Aboathba has been with Fezzan TV for the last two years and hosts With and Among People, a primetime program that airs every Thursday. Fezzan, a satellite channel launched soon after the regime collapsed by a businessman from Aboathba’s father’s tribe, is part of a wave of privately owned TV operations that flooded Libya in the wake of Qaddafi’s ouster. Libya Media Wiki, an online platform that tracks post-revolution media, lists close to 20 television channels, 200 newspapers, and 200 radio stations registered in the year 2012 alone. Twitter feeds and Facebook pages of media personalities from across the political spectrum are also popular with Libyans, who patiently wait to connect to the country’s painfully slow internet every day.

Libyans have welcomed these new outlets, even those affiliated with tribes and political parties. There is a general consensus that a pluralistic media with a multitude of voices is better than no media, or just state media. But despite public goodwill, the media sector still has to define its role in the country. Many talk-show hosts and commentators have launched new careers in radio, television, or print using tribal connections or political platforms, but their lack of training and professional experience means that the “journalism” they produce is often unprofessional and feckless. Talk-show hosts, for instance, shy away from asking tough questions and guests skirt controversial topics and avoid nuanced discussions.

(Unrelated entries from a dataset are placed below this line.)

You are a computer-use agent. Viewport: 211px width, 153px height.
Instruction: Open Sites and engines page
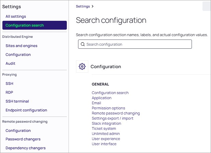click(x=21, y=46)
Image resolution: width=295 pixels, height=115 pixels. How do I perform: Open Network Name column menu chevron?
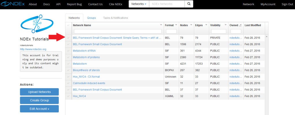click(161, 25)
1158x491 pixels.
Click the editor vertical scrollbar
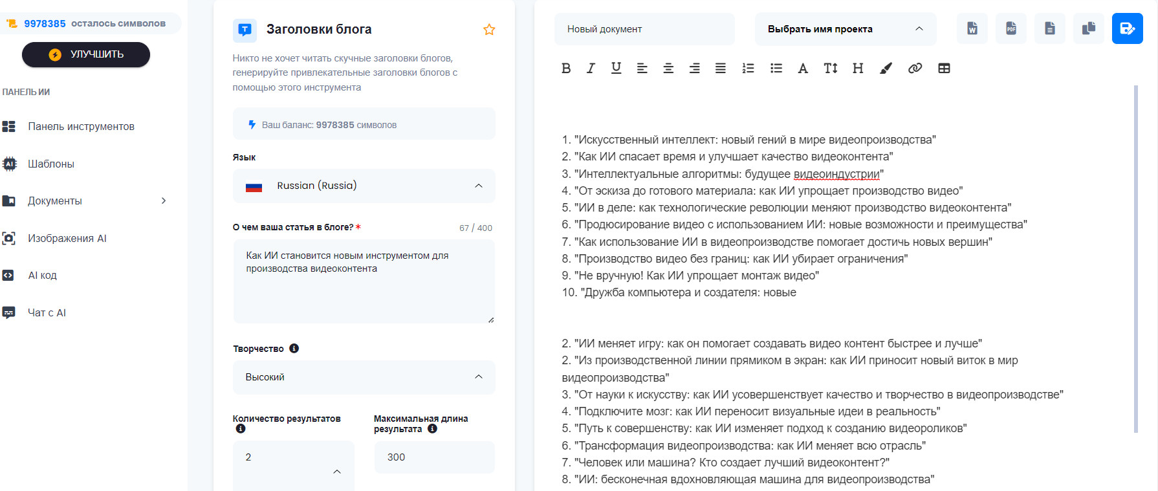(1135, 259)
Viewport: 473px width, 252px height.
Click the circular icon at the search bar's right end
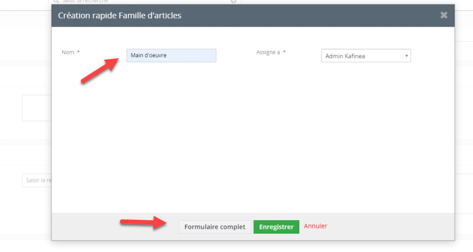pyautogui.click(x=233, y=1)
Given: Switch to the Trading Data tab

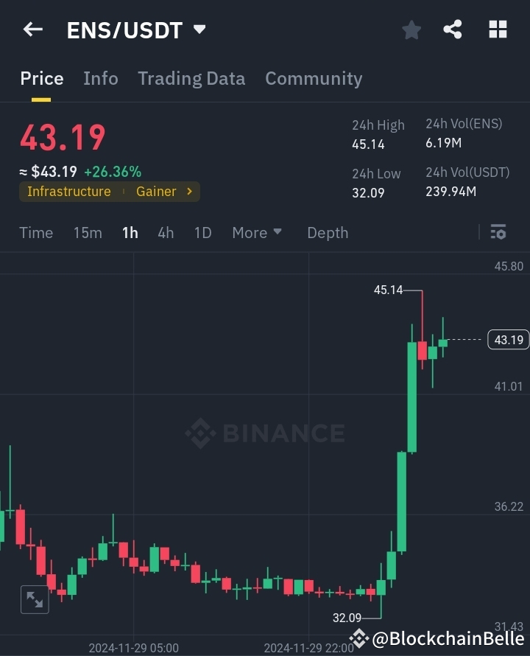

Even though the interim constitution voids the Qaddafi-era laws restricting the press and guarantees freedom of expression, Libya’s transitional government has failed to erect a framework to enforce that freedom and facilitate the development of an independent, professional media. So for now, the Libyan press is free in name only, as Aboathba learned in traumatic fashion last January.

In some ways, the effort to define the media’s role in the new Libya has been hindered by the same divisive forces that are fueling the fighting in the country. In 2013, the government adopted the Political Isolation Law, which bans anyone connected to the old regime from serving in the new administration or any state agency, including state-run media. That same year, media stakeholders met three different times to discuss the legal and regulatory framework required for a professional press corps. These meetings produced little progress, devolving into arguments between those who had positions in the Qaddafi regime and the new crop of media personalities who believe a purge is necessary. For now, both sides seem willing to wait until a new constitution is put forth, hopefully later this year.

Aboathba, once again, is in the middle. His colleagues from both sides of the media divide aren’t sure where he fits. Some label him a co-conspirator of the old regime, based on the fact that he once worked for the state newspaper and television. Others are wary of his involvement in the emerging media, as a columnist for the weekly Fezzania newspaper and a host at Fezzan TV. Still others see him as an opportunist who has no place in the new Libya. “I fought in a war, lost my youth, was punished for my stories by the Qaddafi regime, and was tortured again for my work after the revolution,” Aboathba says, dismayed by the criticism. “I appear on my shows in borrowed coats and ties, and have always raised my voice against injustice and corruption.” If that is opportunistic, he says, he happily accepts the label.

In a country with no tradition of independent media, building one will take time. It will also take “opportunistic” journalists who are courageous enough to keep pushing the boundaries.

Manisha Aryal spent three months in Libya earlier this year training broadcast journalists. Mahdi Al-Madani, a Libyan human-rights activist and English-language teacher, was Aryal’s fixer and translator for this piece.

Manisha Aryal is a media-development specialist based in Washington, DC.